### [AVAILABLE RECORDS]
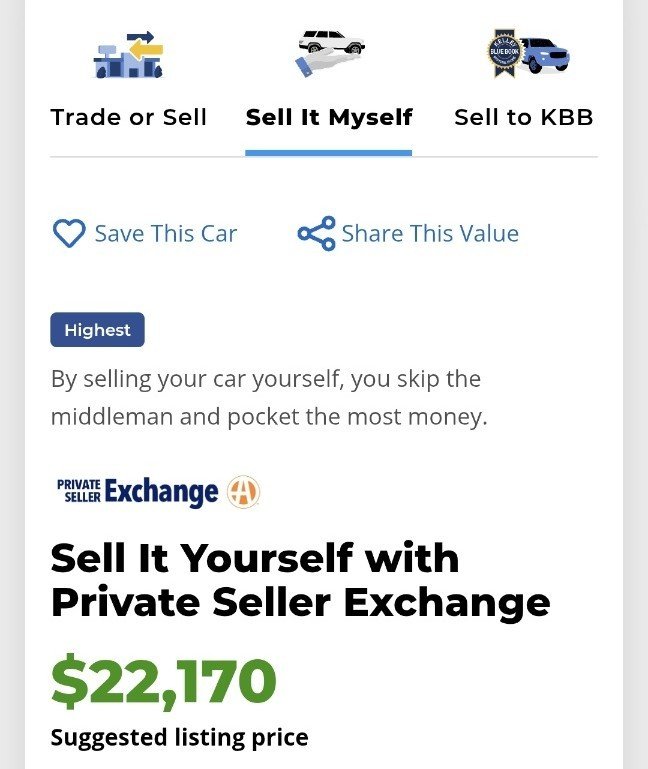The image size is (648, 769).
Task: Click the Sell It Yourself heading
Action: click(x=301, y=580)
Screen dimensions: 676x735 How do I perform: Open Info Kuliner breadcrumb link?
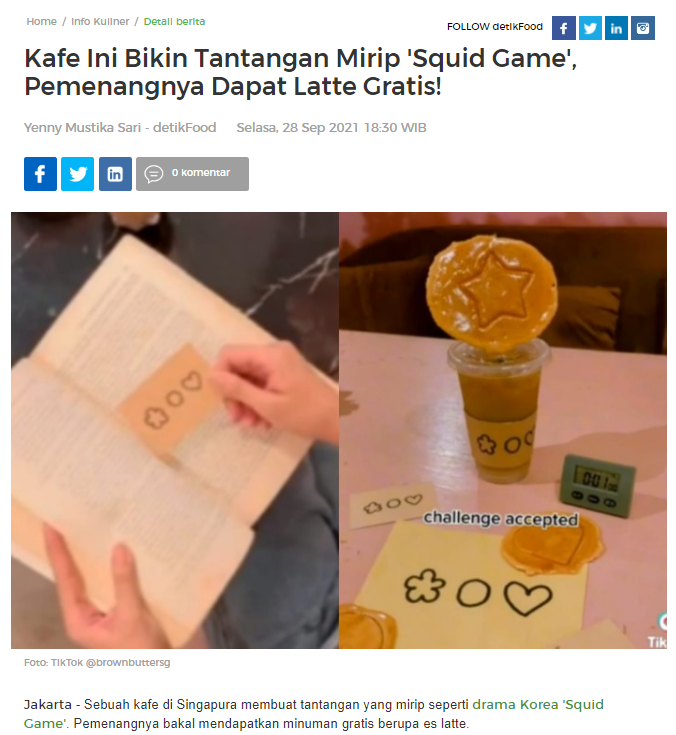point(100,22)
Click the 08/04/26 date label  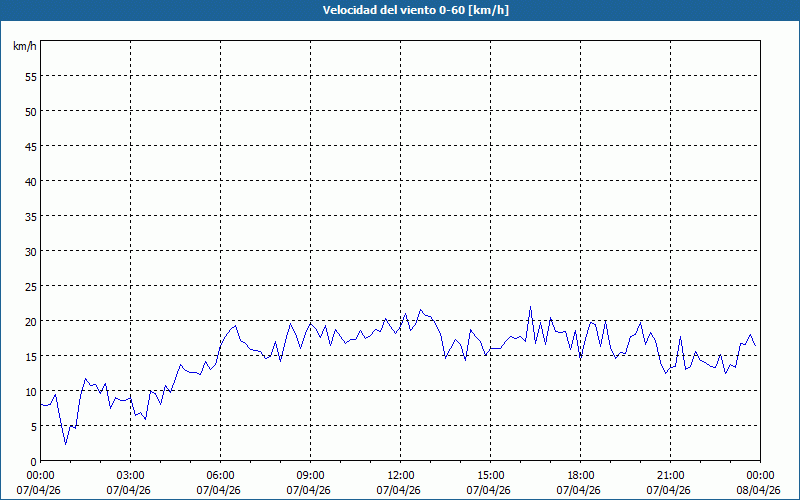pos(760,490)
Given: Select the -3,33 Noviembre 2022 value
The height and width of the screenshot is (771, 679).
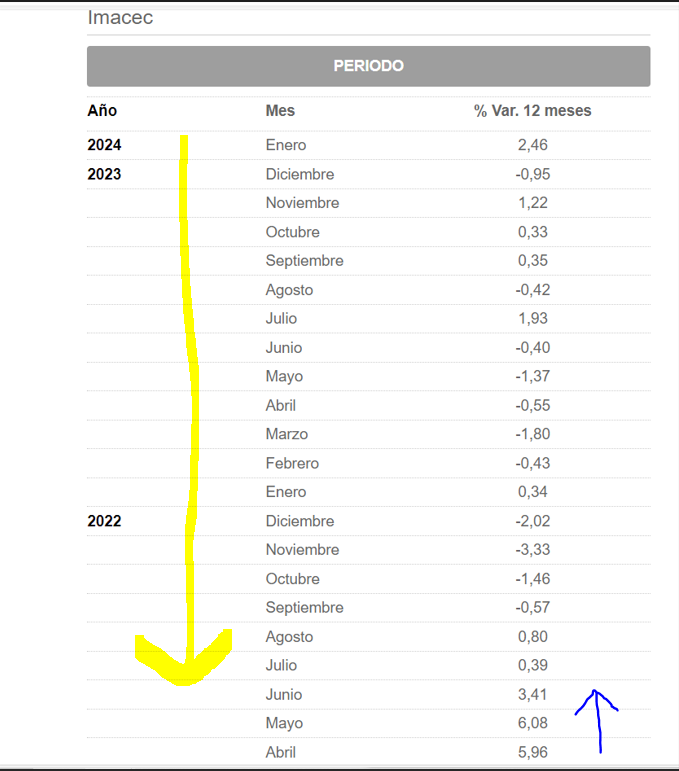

### [DIRECTIONS]
From the line containing "Given: Select the -3,33 Noviembre 2022 value" to the end of the listing, restate each line word for word and nothing more; the pictures stay out.

### [PROBLEM SOLUTION]
Given: Select the -3,33 Noviembre 2022 value
The height and width of the screenshot is (771, 679).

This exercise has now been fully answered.